## Problem to work on
When you reach the line with "Where should I", start repeating the lines exactly and keep going to the end of the records, but drop every picture.

[Stored data entries]

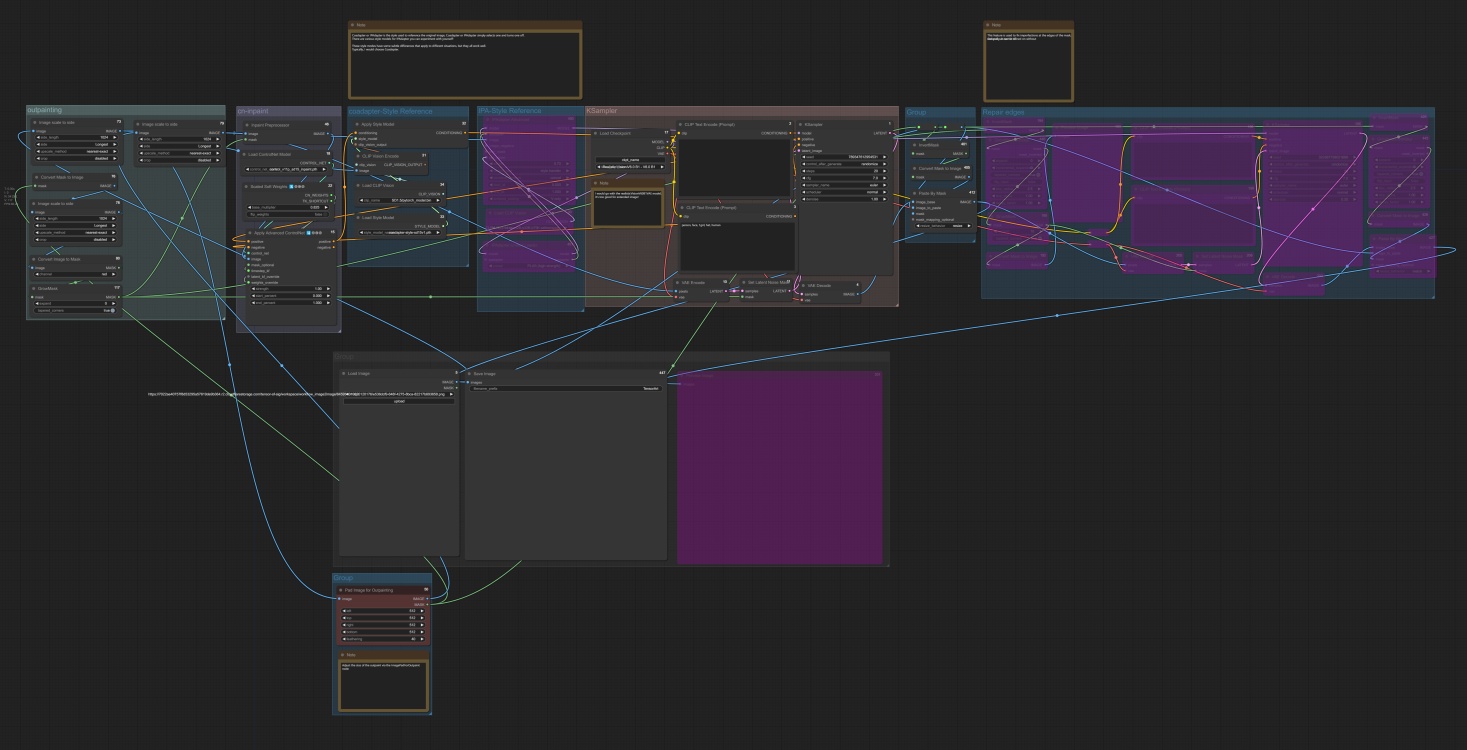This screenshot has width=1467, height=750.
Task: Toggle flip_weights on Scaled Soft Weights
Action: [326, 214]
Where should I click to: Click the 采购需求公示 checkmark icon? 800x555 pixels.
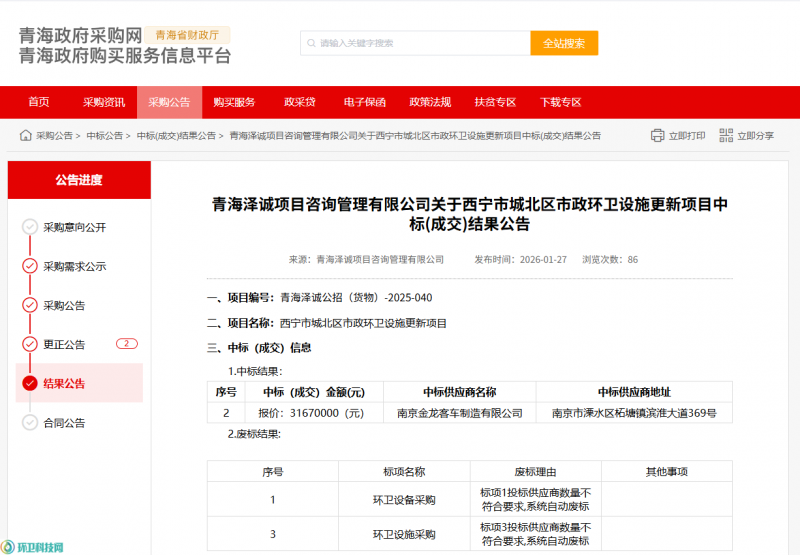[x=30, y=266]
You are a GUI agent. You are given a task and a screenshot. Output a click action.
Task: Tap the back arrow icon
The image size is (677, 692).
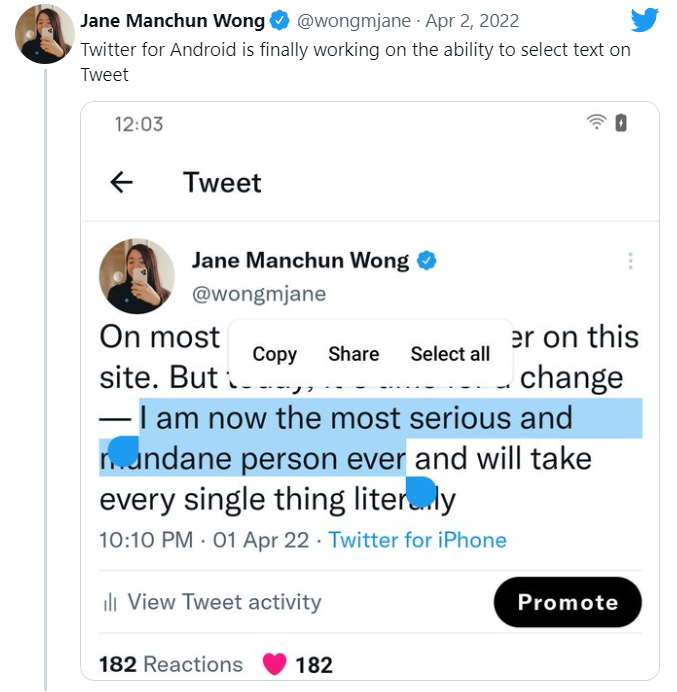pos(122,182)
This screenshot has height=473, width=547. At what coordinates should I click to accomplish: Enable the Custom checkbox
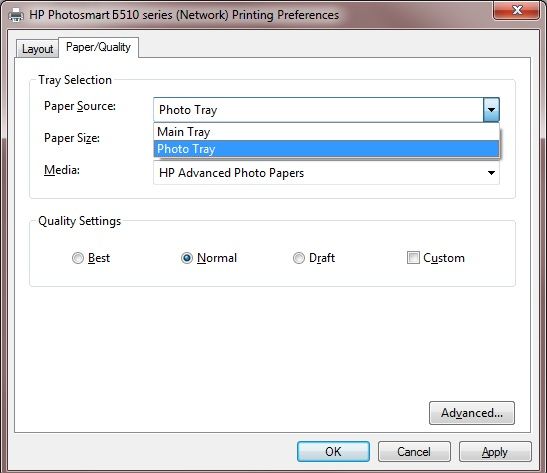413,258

## Task result
Where should I click to: Click the 采购需求公示 checkmark icon? 800x555 pixels.
[x=30, y=266]
You are a GUI agent. You are given a task and a screenshot. Output a click action.
Task: Tap the back arrow icon
The image size is (677, 692).
pos(122,182)
This screenshot has height=473, width=547. At what coordinates should I click to accomplish: Enable the Custom checkbox
413,258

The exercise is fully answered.